Content starts

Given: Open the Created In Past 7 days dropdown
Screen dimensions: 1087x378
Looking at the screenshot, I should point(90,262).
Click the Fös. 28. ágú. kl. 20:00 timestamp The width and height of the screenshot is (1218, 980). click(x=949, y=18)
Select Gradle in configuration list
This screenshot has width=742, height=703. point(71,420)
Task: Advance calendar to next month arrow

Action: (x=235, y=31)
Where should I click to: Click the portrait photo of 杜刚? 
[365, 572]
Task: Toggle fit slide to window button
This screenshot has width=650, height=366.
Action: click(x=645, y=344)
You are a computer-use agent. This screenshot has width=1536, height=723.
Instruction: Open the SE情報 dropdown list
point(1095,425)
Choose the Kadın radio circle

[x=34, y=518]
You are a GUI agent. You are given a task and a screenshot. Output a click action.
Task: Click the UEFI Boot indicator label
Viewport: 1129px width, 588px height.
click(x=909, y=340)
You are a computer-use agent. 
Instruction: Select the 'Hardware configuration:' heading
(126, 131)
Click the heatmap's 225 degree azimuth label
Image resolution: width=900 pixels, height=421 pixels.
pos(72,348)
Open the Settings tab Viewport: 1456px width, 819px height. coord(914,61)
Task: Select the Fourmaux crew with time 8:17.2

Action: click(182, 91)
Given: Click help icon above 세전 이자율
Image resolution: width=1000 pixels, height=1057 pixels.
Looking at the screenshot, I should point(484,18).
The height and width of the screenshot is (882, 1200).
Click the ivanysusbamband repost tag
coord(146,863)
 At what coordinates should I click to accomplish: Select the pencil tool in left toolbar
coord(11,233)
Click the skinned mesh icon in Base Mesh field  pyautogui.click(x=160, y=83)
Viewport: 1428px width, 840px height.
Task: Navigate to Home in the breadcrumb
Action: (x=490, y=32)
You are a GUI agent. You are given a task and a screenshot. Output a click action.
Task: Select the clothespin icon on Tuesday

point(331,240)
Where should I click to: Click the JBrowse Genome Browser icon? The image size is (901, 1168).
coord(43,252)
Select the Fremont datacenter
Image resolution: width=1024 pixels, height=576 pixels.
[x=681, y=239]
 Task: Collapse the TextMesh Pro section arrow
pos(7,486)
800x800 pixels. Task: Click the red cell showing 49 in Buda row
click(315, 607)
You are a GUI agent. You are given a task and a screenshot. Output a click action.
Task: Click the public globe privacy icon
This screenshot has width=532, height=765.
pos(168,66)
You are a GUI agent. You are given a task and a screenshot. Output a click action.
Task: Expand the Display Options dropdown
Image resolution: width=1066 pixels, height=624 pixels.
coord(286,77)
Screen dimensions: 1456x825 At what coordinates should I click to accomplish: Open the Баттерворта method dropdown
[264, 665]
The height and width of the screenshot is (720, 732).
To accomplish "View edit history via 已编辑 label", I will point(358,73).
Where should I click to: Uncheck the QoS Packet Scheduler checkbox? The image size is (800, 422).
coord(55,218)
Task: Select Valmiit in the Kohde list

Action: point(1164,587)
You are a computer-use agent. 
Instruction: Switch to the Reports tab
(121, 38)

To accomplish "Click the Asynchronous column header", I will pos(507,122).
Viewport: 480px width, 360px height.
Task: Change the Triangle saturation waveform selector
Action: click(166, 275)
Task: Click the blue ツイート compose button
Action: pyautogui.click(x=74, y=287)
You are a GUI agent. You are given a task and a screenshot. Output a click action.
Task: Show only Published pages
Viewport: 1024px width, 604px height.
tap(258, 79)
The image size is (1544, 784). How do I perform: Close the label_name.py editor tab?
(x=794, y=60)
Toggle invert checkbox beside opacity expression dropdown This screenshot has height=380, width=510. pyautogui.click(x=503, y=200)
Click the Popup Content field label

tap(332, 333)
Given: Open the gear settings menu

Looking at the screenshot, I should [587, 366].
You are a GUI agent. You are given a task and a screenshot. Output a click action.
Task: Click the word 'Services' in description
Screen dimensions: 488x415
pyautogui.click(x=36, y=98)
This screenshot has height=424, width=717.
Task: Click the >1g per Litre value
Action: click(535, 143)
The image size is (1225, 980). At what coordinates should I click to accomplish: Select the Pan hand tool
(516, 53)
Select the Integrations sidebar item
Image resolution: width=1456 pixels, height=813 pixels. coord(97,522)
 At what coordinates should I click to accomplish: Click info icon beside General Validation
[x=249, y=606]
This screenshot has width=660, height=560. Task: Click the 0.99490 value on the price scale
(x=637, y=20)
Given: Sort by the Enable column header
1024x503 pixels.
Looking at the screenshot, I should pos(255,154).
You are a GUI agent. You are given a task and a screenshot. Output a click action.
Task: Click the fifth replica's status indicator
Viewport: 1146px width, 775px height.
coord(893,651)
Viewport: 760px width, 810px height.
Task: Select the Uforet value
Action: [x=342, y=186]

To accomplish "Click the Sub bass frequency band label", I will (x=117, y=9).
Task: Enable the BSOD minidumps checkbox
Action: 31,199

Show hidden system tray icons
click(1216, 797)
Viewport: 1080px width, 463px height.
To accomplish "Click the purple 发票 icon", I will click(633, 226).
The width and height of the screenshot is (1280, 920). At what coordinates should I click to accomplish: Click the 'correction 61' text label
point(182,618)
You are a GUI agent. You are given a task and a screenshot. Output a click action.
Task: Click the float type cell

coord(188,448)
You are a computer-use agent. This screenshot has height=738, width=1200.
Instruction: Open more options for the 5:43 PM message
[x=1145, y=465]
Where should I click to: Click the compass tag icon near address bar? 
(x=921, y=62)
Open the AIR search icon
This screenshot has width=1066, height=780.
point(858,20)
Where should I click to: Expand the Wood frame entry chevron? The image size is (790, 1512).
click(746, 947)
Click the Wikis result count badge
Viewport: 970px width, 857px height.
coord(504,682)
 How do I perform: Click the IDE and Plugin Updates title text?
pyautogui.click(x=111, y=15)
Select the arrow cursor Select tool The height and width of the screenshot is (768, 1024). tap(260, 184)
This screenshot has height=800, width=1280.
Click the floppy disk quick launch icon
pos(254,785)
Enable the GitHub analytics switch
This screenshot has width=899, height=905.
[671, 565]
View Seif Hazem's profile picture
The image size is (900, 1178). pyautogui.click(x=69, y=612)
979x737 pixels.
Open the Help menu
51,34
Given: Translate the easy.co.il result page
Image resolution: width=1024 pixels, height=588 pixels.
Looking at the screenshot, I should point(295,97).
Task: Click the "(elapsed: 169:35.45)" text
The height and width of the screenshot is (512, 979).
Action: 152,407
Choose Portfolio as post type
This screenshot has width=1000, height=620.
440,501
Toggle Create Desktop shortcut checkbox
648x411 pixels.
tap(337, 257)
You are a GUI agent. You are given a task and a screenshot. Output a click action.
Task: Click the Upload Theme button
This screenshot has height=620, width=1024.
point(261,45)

Content ends

▶ PROBLEM
Copy out each line of the material and keep every word unchanged.

▶ ANSWER BELOW
Given: Open the Created In Past 7 days dropdown
Screen dimensions: 1087x378
Looking at the screenshot, I should point(90,262).
Click the Fös. 28. ágú. kl. 20:00 timestamp The width and height of the screenshot is (1218, 980). click(x=949, y=18)
Select Gradle in configuration list
This screenshot has width=742, height=703. point(71,420)
Task: Advance calendar to next month arrow

Action: (x=235, y=31)
Where should I click to: Click the portrait photo of 杜刚? 
[365, 572]
Task: Toggle fit slide to window button
This screenshot has width=650, height=366.
Action: click(x=645, y=344)
You are a computer-use agent. This screenshot has width=1536, height=723.
Instruction: Open the SE情報 dropdown list
point(1095,425)
Choose the Kadın radio circle

[x=34, y=518]
You are a GUI agent. You are given a task and a screenshot. Output a click action.
Task: Click the UEFI Boot indicator label
Viewport: 1129px width, 588px height.
click(x=909, y=340)
You are a computer-use agent. 
Instruction: Select the 'Hardware configuration:' heading
(126, 131)
Click the heatmap's 225 degree azimuth label
Image resolution: width=900 pixels, height=421 pixels.
pos(72,348)
Open the Settings tab Viewport: 1456px width, 819px height. coord(914,61)
Task: Select the Fourmaux crew with time 8:17.2

Action: click(182, 91)
Given: Click help icon above 세전 이자율
Image resolution: width=1000 pixels, height=1057 pixels.
Looking at the screenshot, I should point(484,18).
The height and width of the screenshot is (882, 1200).
Click the ivanysusbamband repost tag
coord(146,863)
 At what coordinates should I click to accomplish: Select the pencil tool in left toolbar
coord(11,233)
Click the skinned mesh icon in Base Mesh field  pyautogui.click(x=160, y=83)
Viewport: 1428px width, 840px height.
Task: Navigate to Home in the breadcrumb
Action: (x=490, y=32)
You are a GUI agent. You are given a task and a screenshot. Output a click action.
Task: Select the clothespin icon on Tuesday

point(331,240)
Where should I click to: Click the JBrowse Genome Browser icon? The image size is (901, 1168).
coord(43,252)
Select the Fremont datacenter
Image resolution: width=1024 pixels, height=576 pixels.
[x=681, y=239]
 Task: Collapse the TextMesh Pro section arrow
pos(7,486)
800x800 pixels. Task: Click the red cell showing 49 in Buda row
click(315, 607)
You are a GUI agent. You are given a task and a screenshot. Output a click action.
Task: Click the public globe privacy icon
This screenshot has width=532, height=765.
pos(168,66)
You are a GUI agent. You are given a task and a screenshot. Output a click action.
Task: Expand the Display Options dropdown
Image resolution: width=1066 pixels, height=624 pixels.
coord(286,77)
Screen dimensions: 1456x825 At what coordinates should I click to accomplish: Open the Баттерворта method dropdown
[264, 665]
The height and width of the screenshot is (720, 732).
To accomplish "View edit history via 已编辑 label", I will point(358,73).
Where should I click to: Uncheck the QoS Packet Scheduler checkbox? The image size is (800, 422).
coord(55,218)
Task: Select Valmiit in the Kohde list

Action: point(1164,587)
You are a computer-use agent. 
Instruction: Switch to the Reports tab
(121, 38)

To accomplish "Click the Asynchronous column header", I will pos(507,122).
Viewport: 480px width, 360px height.
Task: Change the Triangle saturation waveform selector
Action: click(166, 275)
Task: Click the blue ツイート compose button
Action: pyautogui.click(x=74, y=287)
You are a GUI agent. You are given a task and a screenshot. Output a click action.
Task: Show only Published pages
Viewport: 1024px width, 604px height.
tap(258, 79)
The image size is (1544, 784). How do I perform: Close the label_name.py editor tab?
(x=794, y=60)
Toggle invert checkbox beside opacity expression dropdown This screenshot has height=380, width=510. pyautogui.click(x=503, y=200)
Click the Popup Content field label

tap(332, 333)
Given: Open the gear settings menu

Looking at the screenshot, I should [587, 366].
You are a GUI agent. You are given a task and a screenshot. Output a click action.
Task: Click the word 'Services' in description
Screen dimensions: 488x415
pyautogui.click(x=36, y=98)
This screenshot has height=424, width=717.
Task: Click the >1g per Litre value
Action: click(535, 143)
The image size is (1225, 980). At what coordinates should I click to accomplish: Select the Pan hand tool
(516, 53)
Select the Integrations sidebar item
Image resolution: width=1456 pixels, height=813 pixels. coord(97,522)
 At what coordinates should I click to accomplish: Click info icon beside General Validation
[x=249, y=606]
This screenshot has width=660, height=560. Task: Click the 0.99490 value on the price scale
(x=637, y=20)
Given: Sort by the Enable column header
1024x503 pixels.
Looking at the screenshot, I should pos(255,154).
You are a GUI agent. You are given a task and a screenshot. Output a click action.
Task: Click the fifth replica's status indicator
Viewport: 1146px width, 775px height.
coord(893,651)
Viewport: 760px width, 810px height.
Task: Select the Uforet value
Action: [x=342, y=186]

To accomplish "Click the Sub bass frequency band label", I will (x=117, y=9).
Task: Enable the BSOD minidumps checkbox
Action: 31,199

Show hidden system tray icons
click(1216, 797)
Viewport: 1080px width, 463px height.
To accomplish "Click the purple 发票 icon", I will click(633, 226).
The width and height of the screenshot is (1280, 920). At what coordinates should I click to accomplish: Click the 'correction 61' text label
point(182,618)
You are a GUI agent. You are given a task and a screenshot. Output a click action.
Task: Click the float type cell

coord(188,448)
You are a computer-use agent. This screenshot has height=738, width=1200.
Instruction: Open more options for the 5:43 PM message
[x=1145, y=465]
Where should I click to: Click the compass tag icon near address bar? 
(x=921, y=62)
Open the AIR search icon
This screenshot has width=1066, height=780.
point(858,20)
Where should I click to: Expand the Wood frame entry chevron? The image size is (790, 1512).
click(746, 947)
Click the Wikis result count badge
Viewport: 970px width, 857px height.
coord(504,682)
 How do I perform: Click the IDE and Plugin Updates title text?
pyautogui.click(x=111, y=15)
Select the arrow cursor Select tool The height and width of the screenshot is (768, 1024). tap(260, 184)
This screenshot has height=800, width=1280.
Click the floppy disk quick launch icon
pos(254,785)
Enable the GitHub analytics switch
This screenshot has width=899, height=905.
[671, 565]
View Seif Hazem's profile picture
The image size is (900, 1178). pyautogui.click(x=69, y=612)
979x737 pixels.
Open the Help menu
51,34
Given: Translate the easy.co.il result page
Image resolution: width=1024 pixels, height=588 pixels.
Looking at the screenshot, I should point(295,97).
Task: Click the "(elapsed: 169:35.45)" text
The height and width of the screenshot is (512, 979).
Action: 152,407
Choose Portfolio as post type
This screenshot has width=1000, height=620.
440,501
Toggle Create Desktop shortcut checkbox
648x411 pixels.
tap(337, 257)
You are a GUI agent. You are given a task and a screenshot. Output a click action.
Task: Click the Upload Theme button
This screenshot has height=620, width=1024.
point(261,45)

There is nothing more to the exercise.